On static stimuli (y constant within a trial) the argmin degrades gracefully to delta-style trial selection followed by uniform time-window sampling — no special handling required.

**`fix_trial=True`**: the target trial is locked at init using the same Gaussian-similarity query as `"delta"` (on trial-onset embeddings `y[:, 0, :]`). At each step the within-trial timepoint is the argmin of y-distance inside the ±`time_offsets` window of the locked trial.

### `sample_fix_trial`

| | `sample_fix_trial=False` (default) | `sample_fix_trial=True` |
|---|---|---|
| Target trial | Re-sampled independently every training step | Pre-computed once at `__init__`, fixed |
| Gradient signal | Diverse — anchor sees different similar trials | Consistent — same trial pair repeated |
| Best for | Many trials, rich stimulus content | Few trials, stable training |

---

## Visualizing Sampling Behavior

The figures below are produced by `example/viz_trial_sampling.py` on real MEG data with ImageNet stimuli. Each panel shows **R** (reference anchor), **+** (positive samples), **−** (negative samples).

### Trial sampling: R / + / −

![Trial sampling](resources/fig_trial_sampling.png)

- **`time`** — positives from a uniformly random other trial, centered near the anchor's relative time position.
- **`delta`** — positives from a trial selected by Gaussian similarity on trial embeddings (`fix_trial=False`: target trial varies each step).
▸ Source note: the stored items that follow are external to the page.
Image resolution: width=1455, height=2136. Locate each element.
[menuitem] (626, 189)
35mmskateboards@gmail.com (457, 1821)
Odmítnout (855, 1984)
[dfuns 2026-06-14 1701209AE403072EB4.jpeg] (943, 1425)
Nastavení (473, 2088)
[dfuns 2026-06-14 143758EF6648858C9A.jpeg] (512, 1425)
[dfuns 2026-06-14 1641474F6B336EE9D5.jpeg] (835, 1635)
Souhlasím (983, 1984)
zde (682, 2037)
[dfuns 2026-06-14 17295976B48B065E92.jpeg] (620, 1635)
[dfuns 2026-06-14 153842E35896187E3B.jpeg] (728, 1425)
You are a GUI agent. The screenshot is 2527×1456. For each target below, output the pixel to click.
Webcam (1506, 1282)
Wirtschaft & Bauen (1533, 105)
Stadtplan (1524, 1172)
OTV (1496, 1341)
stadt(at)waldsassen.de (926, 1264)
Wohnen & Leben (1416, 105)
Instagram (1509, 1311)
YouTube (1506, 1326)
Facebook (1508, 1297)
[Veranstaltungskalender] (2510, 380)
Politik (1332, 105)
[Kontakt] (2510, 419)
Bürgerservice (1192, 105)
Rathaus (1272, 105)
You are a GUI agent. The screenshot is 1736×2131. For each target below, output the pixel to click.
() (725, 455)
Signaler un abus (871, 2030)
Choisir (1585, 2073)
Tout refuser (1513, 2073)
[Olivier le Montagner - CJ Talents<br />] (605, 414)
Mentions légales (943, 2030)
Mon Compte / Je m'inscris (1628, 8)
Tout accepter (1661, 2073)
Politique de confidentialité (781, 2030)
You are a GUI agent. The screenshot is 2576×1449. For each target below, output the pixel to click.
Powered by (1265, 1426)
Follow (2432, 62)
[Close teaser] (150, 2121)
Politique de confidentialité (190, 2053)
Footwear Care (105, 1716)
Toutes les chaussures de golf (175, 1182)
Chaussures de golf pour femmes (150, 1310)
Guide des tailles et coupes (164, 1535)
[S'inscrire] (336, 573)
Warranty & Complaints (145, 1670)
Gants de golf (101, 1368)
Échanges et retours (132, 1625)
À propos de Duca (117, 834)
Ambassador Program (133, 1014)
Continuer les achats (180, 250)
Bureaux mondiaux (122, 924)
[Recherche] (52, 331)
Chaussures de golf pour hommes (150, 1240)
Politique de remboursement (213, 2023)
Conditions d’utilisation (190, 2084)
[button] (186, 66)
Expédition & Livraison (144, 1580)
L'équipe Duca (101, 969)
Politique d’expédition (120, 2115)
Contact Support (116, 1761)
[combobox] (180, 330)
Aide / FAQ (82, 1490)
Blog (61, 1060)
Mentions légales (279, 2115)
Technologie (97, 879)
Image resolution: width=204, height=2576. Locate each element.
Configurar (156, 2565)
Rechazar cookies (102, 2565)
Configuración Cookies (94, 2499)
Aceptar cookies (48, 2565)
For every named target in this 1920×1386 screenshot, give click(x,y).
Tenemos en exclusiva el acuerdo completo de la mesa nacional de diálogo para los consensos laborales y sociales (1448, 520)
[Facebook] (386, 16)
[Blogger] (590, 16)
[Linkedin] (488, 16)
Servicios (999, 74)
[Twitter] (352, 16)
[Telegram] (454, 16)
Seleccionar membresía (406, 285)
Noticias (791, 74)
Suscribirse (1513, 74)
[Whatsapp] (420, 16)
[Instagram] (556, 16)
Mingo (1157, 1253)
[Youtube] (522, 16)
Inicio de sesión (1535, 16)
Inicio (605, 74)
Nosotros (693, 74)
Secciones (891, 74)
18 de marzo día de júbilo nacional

When `y_discrete` is provided, the selection becomes class-conditional (discrete-first principle).
- **`time_delta`** — same velocity-based trial selection, additionally constrained to ±`time_offsets` of the anchor's relative position.

### Sampling timeline

![Sampling timeline](resources/fig_sampling.png)

Each sampled frame is placed on a timeline spanning the full trial duration. The green band marks the ±`time_offsets` window around the anchor's relative position.

---

## Learned Embeddings

All six conditionals (3 native CEBRA + 3 trial-aware) trained on the same MEG dataset. Points colored by **in-trial time**.

### 3D embeddings colored by time

![3D embeddings](resources/fig_3d_embeddings.png)

**Native CEBRA (top row):** `time` — uniform sphere, no temporal structure. `delta` — stimulus content dominates; flat within-trial structure. `time_delta` — weak temporal gradients.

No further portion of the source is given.